[Start of Attachment]

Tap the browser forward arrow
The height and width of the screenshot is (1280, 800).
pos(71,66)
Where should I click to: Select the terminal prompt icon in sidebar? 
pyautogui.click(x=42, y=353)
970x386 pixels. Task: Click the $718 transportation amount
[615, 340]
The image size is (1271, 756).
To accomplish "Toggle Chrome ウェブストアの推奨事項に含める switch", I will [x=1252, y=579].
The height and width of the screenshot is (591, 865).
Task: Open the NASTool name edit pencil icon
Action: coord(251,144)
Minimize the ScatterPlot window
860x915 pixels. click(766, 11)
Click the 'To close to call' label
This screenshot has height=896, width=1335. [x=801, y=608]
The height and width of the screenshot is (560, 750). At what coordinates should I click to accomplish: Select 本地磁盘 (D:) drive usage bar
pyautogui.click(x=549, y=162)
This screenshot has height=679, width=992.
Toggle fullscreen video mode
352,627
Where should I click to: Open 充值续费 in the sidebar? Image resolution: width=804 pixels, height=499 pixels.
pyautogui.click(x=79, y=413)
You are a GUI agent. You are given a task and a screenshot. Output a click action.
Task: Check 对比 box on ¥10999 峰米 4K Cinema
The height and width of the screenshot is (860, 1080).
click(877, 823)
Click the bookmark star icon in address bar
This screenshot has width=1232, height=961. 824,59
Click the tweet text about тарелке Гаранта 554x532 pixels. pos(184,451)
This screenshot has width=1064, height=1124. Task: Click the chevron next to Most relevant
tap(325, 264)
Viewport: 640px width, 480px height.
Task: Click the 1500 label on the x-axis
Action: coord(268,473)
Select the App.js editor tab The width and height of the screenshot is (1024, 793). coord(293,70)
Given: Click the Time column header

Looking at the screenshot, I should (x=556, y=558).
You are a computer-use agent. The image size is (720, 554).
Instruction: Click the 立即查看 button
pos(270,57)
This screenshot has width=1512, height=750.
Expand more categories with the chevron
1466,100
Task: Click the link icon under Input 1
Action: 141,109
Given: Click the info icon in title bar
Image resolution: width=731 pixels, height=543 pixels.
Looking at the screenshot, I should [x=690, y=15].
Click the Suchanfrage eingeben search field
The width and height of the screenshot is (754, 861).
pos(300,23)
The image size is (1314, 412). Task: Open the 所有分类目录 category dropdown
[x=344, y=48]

[End of Attachment]

Task requirements | Of the lines above, extract only those from the line with "Where should I click to: Open" to the line with "You are a computer-use", both included, exactly as written.

Response to the task |
Where should I click to: Open 充值续费 in the sidebar? Image resolution: width=804 pixels, height=499 pixels.
pyautogui.click(x=79, y=413)
You are a GUI agent. You are given a task and a screenshot. Output a click action.
Task: Check 对比 box on ¥10999 峰米 4K Cinema
The height and width of the screenshot is (860, 1080).
click(877, 823)
Click the bookmark star icon in address bar
This screenshot has width=1232, height=961. 824,59
Click the tweet text about тарелке Гаранта 554x532 pixels. pos(184,451)
This screenshot has width=1064, height=1124. Task: Click the chevron next to Most relevant
tap(325, 264)
Viewport: 640px width, 480px height.
Task: Click the 1500 label on the x-axis
Action: coord(268,473)
Select the App.js editor tab The width and height of the screenshot is (1024, 793). coord(293,70)
Given: Click the Time column header

Looking at the screenshot, I should (x=556, y=558).
You are a computer-use agent. The image size is (720, 554).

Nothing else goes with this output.